Now I have made a few flippant comments this week. Sadly, I think I’m on a roll. I’m going to have to say that I am far from a “flat paper-doll”, but I’m not referring to motives and reactions! 🙂
[…] This post was written in response to Charlie Mills’ Carrot Ranch Weekly Flash Fiction Prompt […]
That was a really interesting post. Charlie. I’d never heard of the Honeymoon Trail. Great to learn more about the origins of the US. I was in Salt Lake City about 10 years ago in the Mormon Headquarters (is that the right name?), but I had never really thought about their role in the very beginning.
Loved your flash. Wow, poor Mary, she had a lot to forgive. Not many women today would forgive…
When’s the honeymoon over? The question itself is so terribly sad because it has to be over, at some point, and it’s usually short-lived. So the next question would be: What comes after the honeymoon? Who knows? That’s equally sad, because there could be nothing, or worse the end…
I’ve gone back to Victorian Engand once again, to Charlotte Bronte’s honeymoon. She was married only for 9 months before she died in her difficult pregnancy. We don’t really know a lot about their relationship, so I’ve reimagined it all, and as I’m an incurable romantic, I believe Charlotte might have been almost as passionate as Jane…
Yes, the LDS headquarters are in Salt Lake City. That was all I knew of Utah until our sojourn to Mars. Brigham Young sent out pioneers to settle this area and St. George was the first Temple in the south. Thus the Honeymoon Trail to connect all the communities down this way. And as you as, who knows what comes next. Maybe the honeymoon sustains or maybe its painful to remember especially after the loss of a bride to her first pregnancy. I did not know that about Charlotte Bronte. Yes, I would imagine her that way, too.
Written by Kerry E.B. Black
Melinda’s fingers trembled as she applied sheer lipstick and adjusted her frilly negligee. She recalled Pachelbel’s Canon, timing her heartbeats to its smooth rhythm as she had her footfalls six hours earlier. She had forgotten to lower her veil, and her father’s shocked expression when he went to raise it for her give-away kiss made her giggle. Rosemary and carnations scented the air, and almond lotion softened her skin. Removing the hairpins and brushing out the up-do took an hour.
Her groom knocked. Butterflies assailed her as she opened to him.
He said, face stony, “We made a mistake.”
Oh no! That’s a honey of a disappointment!
There’s such an air of sweet innocence, yet she seems perhaps a pawn between father and husband. Something out of her control as she’s passed from one to the other and now back again. An almost-honeymoon!
[…] for the 99-words-challenge on the Carrot […]
Many great entrances! Here’s mine, and in time this week ^^
Thank you, Enkin! Glad to have yours included!

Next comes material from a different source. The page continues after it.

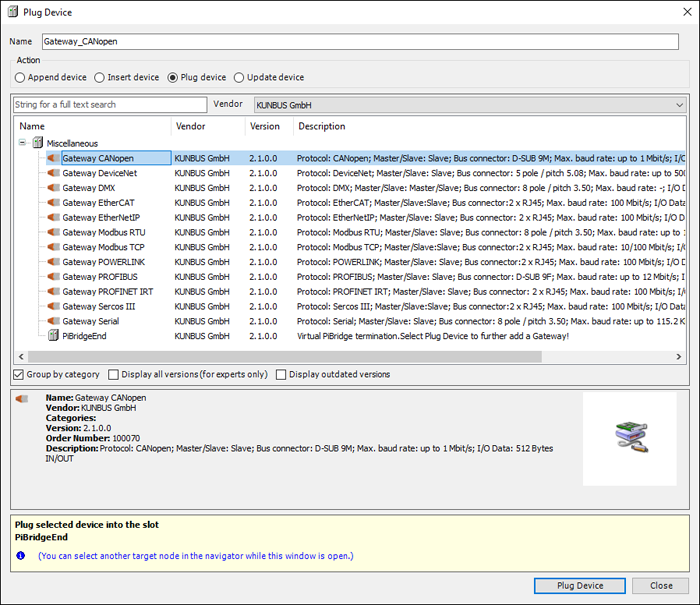Click the Miscellaneous category folder icon
This screenshot has height=605, width=700.
tap(38, 143)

[…] may wonder how I got here from the current flash fiction prompt by Charli Mills to In 99 words (no more, no less) write a honeymoon story. But my mind will […]
[…] Mills’ prompt this week […]
Ahhh, the old days when time, money and responsibilities meant going on a honeymoon was not a priority.
By Ann Edall-Robson
Creeeek. The sound of the old double rocker made her smile. A wedding gift he’d made sixty years ago. Silly gift when there was so much else they’d needed. Their grandchildren referred to the day they married as the old days. There’d been no honeymoon, ranch chores didn’t allow time away, but neighbours and friends made sure there was a celebration. Everyone crammed into their tiny cabin. Partying until the sun came up and it was time to milk the cows. A shivaree, in all its noisy splendor. Their whole life together had been their style of honeymoon. Creeeek.
Ah, yes, before glam-weddings and bridezillas. 🙂 I like the use of sound to open and close the flash. It sets the pace.
[…] week, Charli Mills at Carrot Ranch hosts the Congress of Rough Writers flash fiction challenge. This week’s prompt: In 99 words (no more, no less) write a honeymoon […]
The thing about honeymoons is that eventually they’re over. 😉
When a door closes… 😉
That’s the truest expectation, I think.